I happened to start the work in Rwanda but I’ve been thinking about the year 1994 in relation to both countries over a period of 10 or 20 years. I noticed how the kids, particularly in South Africa, don’t carry the same historical baggage as their parents. I find their engagement with the world to be very refreshing in that they are not burdened by the past, but at the same time you witness them growing up with these liberation narratives that are in some ways fabrications. It’s like you know something they don’t know about the potential failure or shortcomings of these narratives …
Most of the images were taken in villages around Rwanda and South Africa. There’s a thin line between nature being seen as idyllic and as a place where terrible things happen – permeated by genocide, a constantly contested space. Seen as a metaphor, it’s as if the further you leave the city and its systems of control, the more primal things become. At times the children appear conservative, existing in an orderly world; at other times there’s something feral about them, as in Lord of the Flies, a place devoid of rules. This is most noticeable in the Rwanda images where clothes donated from Europe, with particular cultural significations, are transposed into a completely different context.
Being a parent myself has shifted my way of looking at kids dramatically, so there is the challenge of photographing children unsentimentally. The act of photographing a child is so different – and in many ways more difficult – to making a portrait of an adult. The normal power dynamics between photographer and subject are subtly shifted. I searched for children who seemed already to have fully formed personalities. There is an honesty and a forthrightness which cannot otherwise be evoked.

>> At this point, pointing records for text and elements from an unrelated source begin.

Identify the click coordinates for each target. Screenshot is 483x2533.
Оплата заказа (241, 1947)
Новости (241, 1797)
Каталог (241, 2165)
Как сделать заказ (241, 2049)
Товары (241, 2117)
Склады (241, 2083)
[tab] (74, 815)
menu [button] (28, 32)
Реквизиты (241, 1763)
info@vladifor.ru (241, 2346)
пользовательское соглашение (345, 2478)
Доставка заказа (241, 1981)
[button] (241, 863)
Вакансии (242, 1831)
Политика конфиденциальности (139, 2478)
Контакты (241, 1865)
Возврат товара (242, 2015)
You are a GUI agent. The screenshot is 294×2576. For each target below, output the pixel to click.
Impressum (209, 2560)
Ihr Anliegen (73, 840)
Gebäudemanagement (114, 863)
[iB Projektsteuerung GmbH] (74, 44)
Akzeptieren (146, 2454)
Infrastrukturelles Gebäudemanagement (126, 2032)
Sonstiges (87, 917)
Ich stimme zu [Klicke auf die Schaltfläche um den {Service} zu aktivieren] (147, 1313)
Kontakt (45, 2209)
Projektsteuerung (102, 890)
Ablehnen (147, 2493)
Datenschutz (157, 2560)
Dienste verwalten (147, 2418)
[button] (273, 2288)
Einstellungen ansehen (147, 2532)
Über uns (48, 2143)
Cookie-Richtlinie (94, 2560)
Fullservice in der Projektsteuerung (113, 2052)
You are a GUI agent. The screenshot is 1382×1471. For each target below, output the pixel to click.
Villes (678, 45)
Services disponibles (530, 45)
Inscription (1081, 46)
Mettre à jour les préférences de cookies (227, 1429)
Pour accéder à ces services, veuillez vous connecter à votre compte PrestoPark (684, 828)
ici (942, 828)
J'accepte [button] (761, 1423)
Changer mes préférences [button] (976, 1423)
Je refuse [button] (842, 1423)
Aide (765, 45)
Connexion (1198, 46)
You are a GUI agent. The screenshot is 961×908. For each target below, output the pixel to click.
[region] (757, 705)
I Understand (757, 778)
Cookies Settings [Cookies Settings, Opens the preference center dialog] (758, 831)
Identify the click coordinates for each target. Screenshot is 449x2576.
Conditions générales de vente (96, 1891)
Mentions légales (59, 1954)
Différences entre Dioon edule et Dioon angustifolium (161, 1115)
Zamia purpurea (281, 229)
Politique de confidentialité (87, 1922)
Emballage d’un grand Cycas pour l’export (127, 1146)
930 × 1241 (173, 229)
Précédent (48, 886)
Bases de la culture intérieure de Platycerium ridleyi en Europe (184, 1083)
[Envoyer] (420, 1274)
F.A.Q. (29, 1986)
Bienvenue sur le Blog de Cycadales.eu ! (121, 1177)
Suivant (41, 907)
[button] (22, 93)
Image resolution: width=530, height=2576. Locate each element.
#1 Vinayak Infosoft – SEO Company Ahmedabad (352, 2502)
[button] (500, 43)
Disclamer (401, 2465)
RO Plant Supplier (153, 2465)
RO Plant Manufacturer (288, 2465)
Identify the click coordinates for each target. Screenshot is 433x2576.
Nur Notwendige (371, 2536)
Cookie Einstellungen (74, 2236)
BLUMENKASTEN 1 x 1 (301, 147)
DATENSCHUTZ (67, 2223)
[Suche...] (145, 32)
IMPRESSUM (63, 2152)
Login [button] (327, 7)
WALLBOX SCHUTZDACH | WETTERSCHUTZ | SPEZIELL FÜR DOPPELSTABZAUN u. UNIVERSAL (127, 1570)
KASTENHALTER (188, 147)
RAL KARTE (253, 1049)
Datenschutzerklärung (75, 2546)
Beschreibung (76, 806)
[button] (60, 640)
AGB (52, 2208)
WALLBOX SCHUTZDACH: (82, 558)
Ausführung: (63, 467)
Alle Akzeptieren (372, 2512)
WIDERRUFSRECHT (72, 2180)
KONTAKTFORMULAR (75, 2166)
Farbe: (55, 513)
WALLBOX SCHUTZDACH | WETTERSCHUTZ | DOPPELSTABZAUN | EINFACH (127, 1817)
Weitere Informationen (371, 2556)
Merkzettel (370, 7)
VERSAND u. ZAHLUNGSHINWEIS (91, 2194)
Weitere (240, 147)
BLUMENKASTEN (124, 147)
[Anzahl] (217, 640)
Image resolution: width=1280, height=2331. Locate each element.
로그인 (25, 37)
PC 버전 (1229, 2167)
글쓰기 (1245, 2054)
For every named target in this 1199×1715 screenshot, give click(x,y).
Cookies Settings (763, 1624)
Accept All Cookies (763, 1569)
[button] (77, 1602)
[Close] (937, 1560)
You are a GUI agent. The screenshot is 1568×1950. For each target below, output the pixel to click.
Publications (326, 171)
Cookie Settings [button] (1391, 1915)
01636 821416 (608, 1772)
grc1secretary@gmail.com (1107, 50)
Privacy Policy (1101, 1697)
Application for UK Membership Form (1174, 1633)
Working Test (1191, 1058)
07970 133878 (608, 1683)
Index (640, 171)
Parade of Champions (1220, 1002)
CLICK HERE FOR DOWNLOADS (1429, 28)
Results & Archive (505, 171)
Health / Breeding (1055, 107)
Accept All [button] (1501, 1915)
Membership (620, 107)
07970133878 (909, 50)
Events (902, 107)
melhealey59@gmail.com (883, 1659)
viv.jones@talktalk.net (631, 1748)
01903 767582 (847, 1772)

Hugo's images are accompanied by an essay by Ashraf Jamal, who writes:
... [A]fter Nietzsche, I find his images to be human, all too human. Because his subjects are not framed by a prescriptive or projected value, they are never intended as representational or ideological embodiments. Rather, it is the singularity of the being of the subject, dynamically fused with the photographer's being, which returns image-making to its mortal coil.